Faced with the prospect of a massive rise in unemployment by the end of the year, the U.K. government announced on Friday another significant job-support program to supplant the more ambitious one set up earlier this year to counter the effects of the coronavirus pandemic.
The announcement came on the day the Office for National Statistics said that gross domestic product grew 2.1% in August, less than half of what was forecast by a Reuters poll of economists. The U.K. economy remains more than 9% smaller than its pre-pandemic February level, and most of the August bounce was due to the government restaurant-subsidy program, now expired, known as “Eat out to help out.”
Chancellor of the Exchequer Rishi Sunak, just three weeks after announcing his “winter economy plan,” had to change tack once again to adjust his policy to the prospects of a worsening economic situation in the coming months.
Under the new program, the government will pay up to two-thirds, with a cap of £2,100 a month, of the salaries of employees working for businesses forced to close due to the pandemic-related restrictions.
A Treasury source told Reuters that the new wage support measures, to last for six months, will cost hundreds of millions of pounds a month.
“I hope that this provides reassurance and a safety net for people and businesses in advance of what may be a difficult winter,” Sunak said.
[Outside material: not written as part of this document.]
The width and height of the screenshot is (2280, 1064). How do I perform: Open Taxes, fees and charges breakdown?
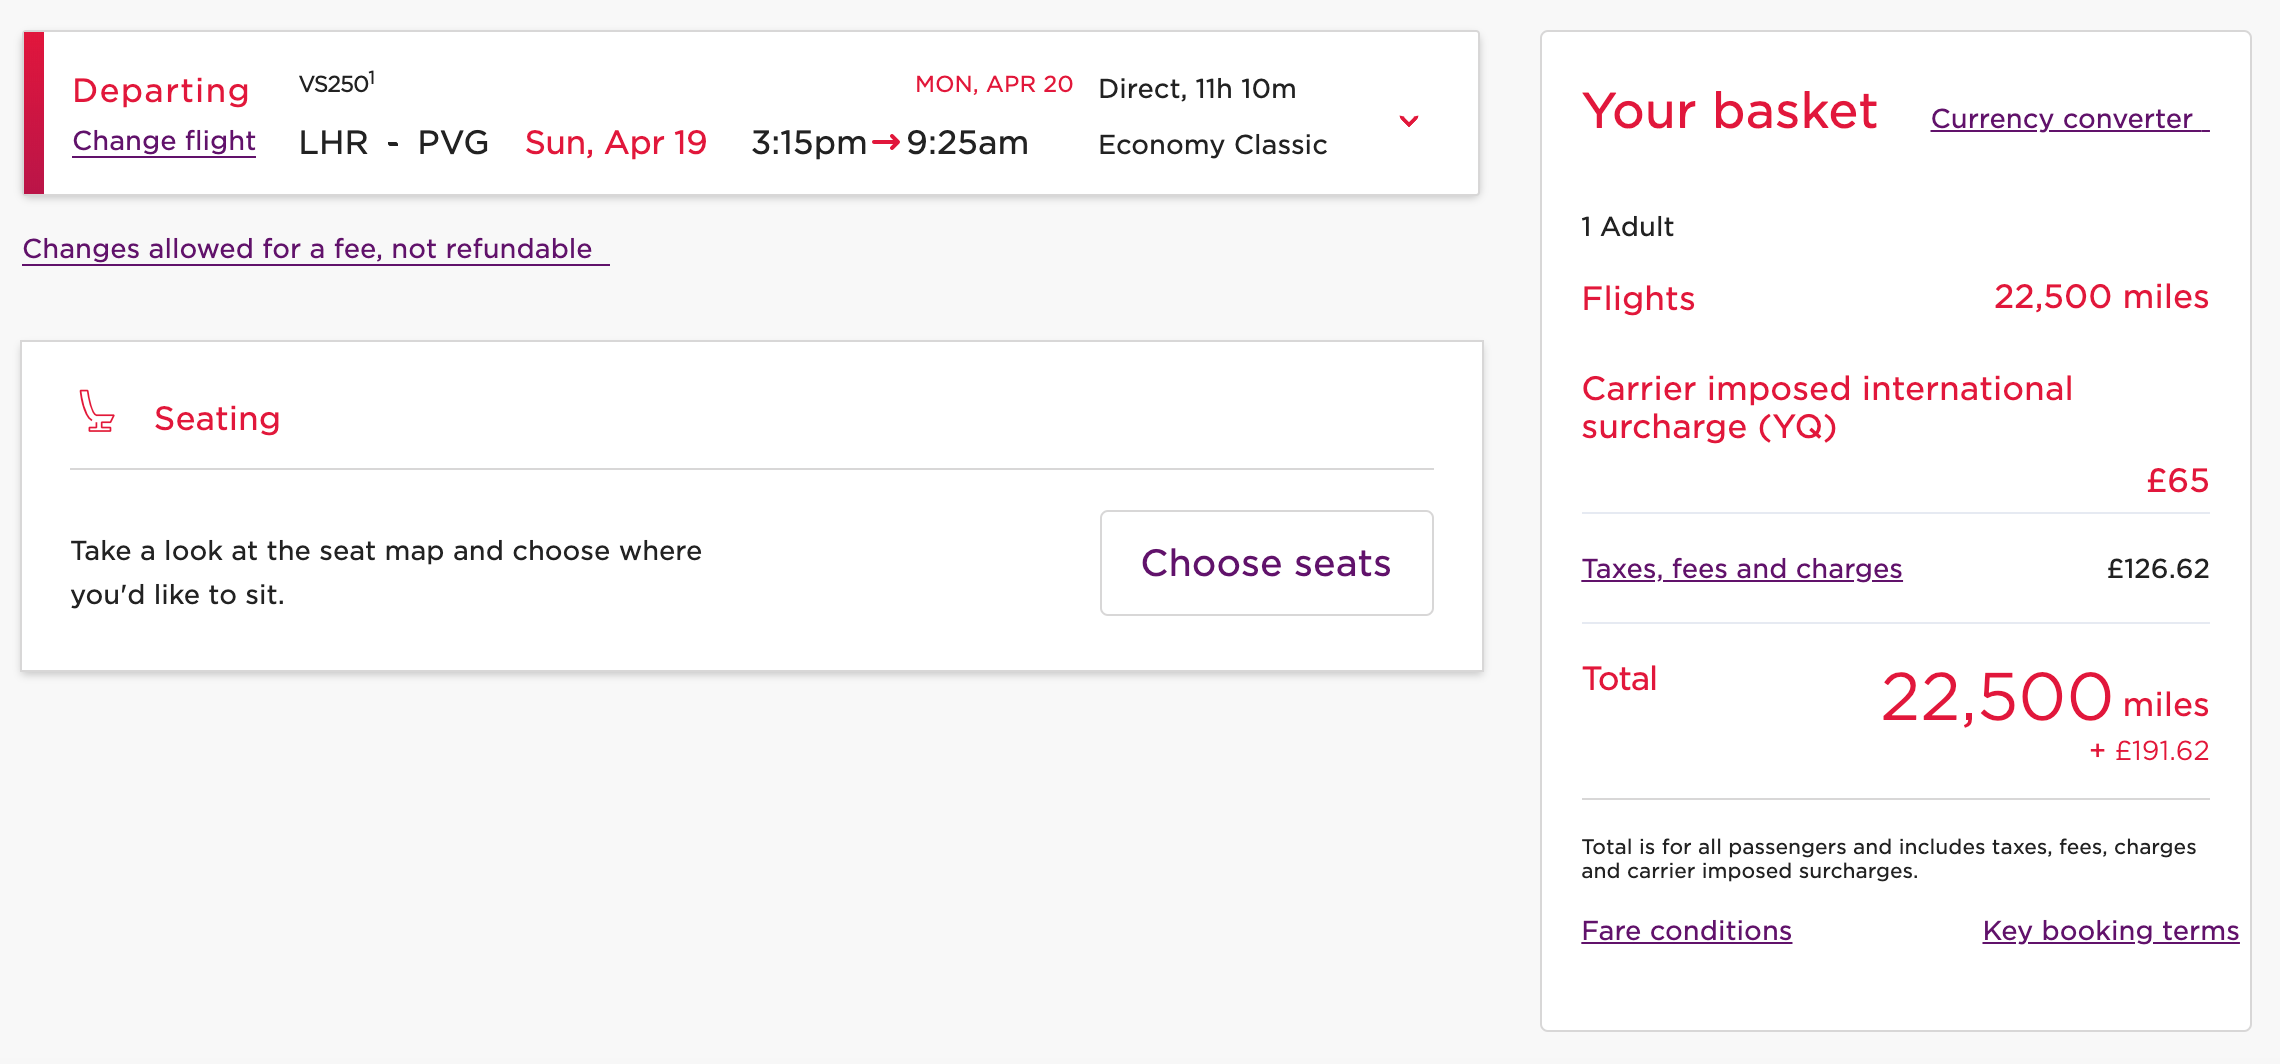[1741, 569]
Only a week ago, the U.K. chancellor announced a £9 billion program in the form of a “job retention bonus” to be paid to companies who keep their furloughed workers on the payroll until at least February, 2021. The job-furlough program he had announced in March will expire at the end of the month.
Parts of the U.K., notably in the northwest of England, are now under strict local lockdowns, and the government has increasingly tightened restrictions on the national level, with pubs and bars now shutting down at 10 p.m., and a general ban of gatherings of more than six, inside or outside the homes.
Health Secretary Matt Hancock is expected to announce tighter national measures next week.
The latest plan is designed to “protect jobs and provide a safety net for those businesses that may have to close in the coming weeks and months,” a Treasury official said.
Sunak, in a speech to the Conservative Party conference earlier this week, pledged to tackle at some point the twin problems of rising fiscal deficit and public debt, but indicated that now wasn’t the time to raise taxes.
The U.K. Chancellor has been a steadfast opponent of a return to national lockdowns, arguing that the price for the economy, notably for the hotel and restaurant industries, would prove unbearable.